Dentro de las condiciones actuales, una ética de la práctica medicinal indígena –en el formato de códigos o cualquier otra forma de normatividad– no puede plantearse sino dentro de una comprensión multicultural, esto es, válida para todas las orientaciones médicas, independiente de su proveniencia cultural. El planteamiento de “éticas específicas” según la cultura, y particularmente de una ética, o código de ética indígena, solo contribuye al aislamiento y auto–segregación de esta práctica y dificulta una verdadera convivencia multicultural de las prácticas médicas. La visión de pueblos y realidades aparte aísla y esconde influencias, asunciones, imbricaciones culturales, evoluciones sincréticas que se van asentando y dando como resultado realidades culturales nuevas que difícilmente caben dentro de marcos normativos particularizados.
La inserción plena de las medicinas tradicionales indígenas en la sociedad occidental moderna debe partir de su reconocimiento como parte del Sistema General de Salud y dentro de la normatividad que lo rige, así como son reconocidas dentro de él otras medicinas y terapéuticas alternativas.
Así mismo, el sistema académico médico debe crear espacios de conocimiento y de investigación de éstas prácticas, convocando permanentemente a los operadores de dichas medicinas y propiciando el diálogo de saberes con ellos.
El baremo que rija todas las prácticas médicas debe estar inscrito dentro del derecho positivo, aún con las prescripciones que especifiquen las particularidades del ejercicio médico indígena. Esto puede significar la aceptación y el reconocimiento institucional de una práctica médica legendaria, a la vez que propicie la autorregulación de este ejercicio dentro de las comunidades indígenas y sus organizaciones de médicos.

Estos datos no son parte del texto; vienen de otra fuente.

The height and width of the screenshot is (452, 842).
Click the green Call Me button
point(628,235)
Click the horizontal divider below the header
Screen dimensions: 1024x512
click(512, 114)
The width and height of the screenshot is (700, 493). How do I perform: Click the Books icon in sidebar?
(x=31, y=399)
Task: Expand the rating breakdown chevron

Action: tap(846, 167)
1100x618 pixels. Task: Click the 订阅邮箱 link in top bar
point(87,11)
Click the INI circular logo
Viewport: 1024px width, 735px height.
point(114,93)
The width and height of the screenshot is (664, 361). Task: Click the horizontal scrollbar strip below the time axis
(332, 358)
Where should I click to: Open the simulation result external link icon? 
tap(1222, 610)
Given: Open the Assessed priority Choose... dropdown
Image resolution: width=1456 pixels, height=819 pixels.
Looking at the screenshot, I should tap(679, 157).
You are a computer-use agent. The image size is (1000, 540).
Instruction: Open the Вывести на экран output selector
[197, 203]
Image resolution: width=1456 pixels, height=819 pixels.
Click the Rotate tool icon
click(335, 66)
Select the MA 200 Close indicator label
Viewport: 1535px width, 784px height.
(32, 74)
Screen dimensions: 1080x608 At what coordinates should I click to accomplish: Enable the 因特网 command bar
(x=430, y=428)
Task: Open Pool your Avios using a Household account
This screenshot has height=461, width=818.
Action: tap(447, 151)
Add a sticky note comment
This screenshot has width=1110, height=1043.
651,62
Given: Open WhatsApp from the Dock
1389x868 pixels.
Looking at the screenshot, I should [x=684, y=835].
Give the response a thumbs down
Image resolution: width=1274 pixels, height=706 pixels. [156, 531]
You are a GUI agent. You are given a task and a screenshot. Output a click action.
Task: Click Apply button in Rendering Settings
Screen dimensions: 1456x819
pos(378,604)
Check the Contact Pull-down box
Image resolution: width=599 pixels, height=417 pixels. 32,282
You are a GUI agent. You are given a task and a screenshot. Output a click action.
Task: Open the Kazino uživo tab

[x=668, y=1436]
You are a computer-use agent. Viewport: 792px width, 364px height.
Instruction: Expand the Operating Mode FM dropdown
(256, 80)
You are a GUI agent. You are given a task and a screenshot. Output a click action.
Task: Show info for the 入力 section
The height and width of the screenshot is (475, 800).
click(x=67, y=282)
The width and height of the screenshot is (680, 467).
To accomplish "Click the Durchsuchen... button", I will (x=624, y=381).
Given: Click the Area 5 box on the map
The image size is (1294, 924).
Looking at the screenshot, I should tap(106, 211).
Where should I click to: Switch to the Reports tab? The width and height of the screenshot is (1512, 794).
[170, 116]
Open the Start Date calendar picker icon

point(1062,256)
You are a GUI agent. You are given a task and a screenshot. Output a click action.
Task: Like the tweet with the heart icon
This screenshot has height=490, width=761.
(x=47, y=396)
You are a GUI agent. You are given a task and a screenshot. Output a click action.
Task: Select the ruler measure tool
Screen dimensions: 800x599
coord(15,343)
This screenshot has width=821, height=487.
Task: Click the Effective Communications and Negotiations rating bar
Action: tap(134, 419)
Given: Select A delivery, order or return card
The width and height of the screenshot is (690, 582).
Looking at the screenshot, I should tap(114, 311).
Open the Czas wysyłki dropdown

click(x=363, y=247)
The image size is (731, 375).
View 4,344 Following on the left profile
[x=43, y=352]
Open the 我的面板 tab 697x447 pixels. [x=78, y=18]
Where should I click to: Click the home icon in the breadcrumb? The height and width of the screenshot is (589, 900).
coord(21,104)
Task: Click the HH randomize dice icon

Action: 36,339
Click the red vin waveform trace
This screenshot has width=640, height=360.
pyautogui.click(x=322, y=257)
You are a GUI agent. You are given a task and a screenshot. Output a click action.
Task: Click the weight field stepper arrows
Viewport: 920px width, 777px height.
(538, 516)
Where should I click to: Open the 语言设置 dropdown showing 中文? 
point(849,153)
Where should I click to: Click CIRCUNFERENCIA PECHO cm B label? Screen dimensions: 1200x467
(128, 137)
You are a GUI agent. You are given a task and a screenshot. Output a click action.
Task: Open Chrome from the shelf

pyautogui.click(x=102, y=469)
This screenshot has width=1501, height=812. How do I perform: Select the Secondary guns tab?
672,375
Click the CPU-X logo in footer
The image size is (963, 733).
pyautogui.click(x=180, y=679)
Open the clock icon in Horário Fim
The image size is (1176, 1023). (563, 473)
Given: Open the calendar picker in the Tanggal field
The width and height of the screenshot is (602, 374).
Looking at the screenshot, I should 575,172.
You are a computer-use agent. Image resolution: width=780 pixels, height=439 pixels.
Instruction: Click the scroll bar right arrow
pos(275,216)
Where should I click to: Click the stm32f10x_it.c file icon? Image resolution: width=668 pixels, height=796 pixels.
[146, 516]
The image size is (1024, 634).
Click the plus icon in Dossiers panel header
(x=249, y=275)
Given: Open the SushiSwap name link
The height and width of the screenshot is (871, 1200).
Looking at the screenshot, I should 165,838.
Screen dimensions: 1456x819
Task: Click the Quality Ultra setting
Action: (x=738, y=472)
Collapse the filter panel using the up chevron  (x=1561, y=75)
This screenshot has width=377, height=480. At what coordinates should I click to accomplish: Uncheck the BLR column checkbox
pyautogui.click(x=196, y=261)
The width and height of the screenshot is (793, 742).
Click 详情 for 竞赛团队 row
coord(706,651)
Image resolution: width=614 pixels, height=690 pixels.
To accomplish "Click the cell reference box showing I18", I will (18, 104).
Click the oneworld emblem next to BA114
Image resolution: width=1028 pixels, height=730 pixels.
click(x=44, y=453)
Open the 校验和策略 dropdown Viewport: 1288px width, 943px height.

Para las propuestas concretas de eticidad y normas morales prácticas en el ejercicio de las medicinas, dentro de la diversidad reinante, un principio ético fundamental es el Respeto: respeto por las culturas –su derecho a existir– y por las representaciones simbólicas que las guían; respeto por el paciente y su derecho a decidir los procedimientos terapéuticos adecuados a la comprensión de su enfermedad y a sus creencias personales; respeto por las plantas sagradas o de conocimiento y a las prescripciones para usarlas.
Dentro de todas las variables que juegan en el acto terapéutico, no se puede desconocer la del dinero, o la de los costos del tratamiento y de los servicios del terapeuta. Si bien el mercado puede contribuir a regular las asignaciones a los diversos factores, no se puede dejar librado este aspecto solo a ese mecanismo: una fundamentación ética al respecto debe establecer principios de solidaridad y accesibilidad de los menos pudientes a los servicios de salud, privilegiando siempre el alivio del dolor y la sanación, creando, por ejemplo, sistemas de subsidio para esos sectores.
El aspecto más íntimo de la relación médico/paciente está en la consideración de la autonomía del paciente, de su percepción y conocimiento sobre su salud, de su responsabilidad en el cuidado personal. Un aspecto importante entonces de la ética médica es no propiciar la dependencia del paciente, creando una especie de clientelismo comercial, y hasta político y espiritual. Respeto a la autonomía e independencia de los pacientes y contribución a su empoderamiento personal.
Bajo los principios y valores señalados creemos posible la convivencia de las diferentes perspectivas terapéuticas, que permitan el reconocimiento y recuperación de ese precioso tesoro que significan las prácticas y conocimientos ancestrales, heredados de los antepasados originarios de la América.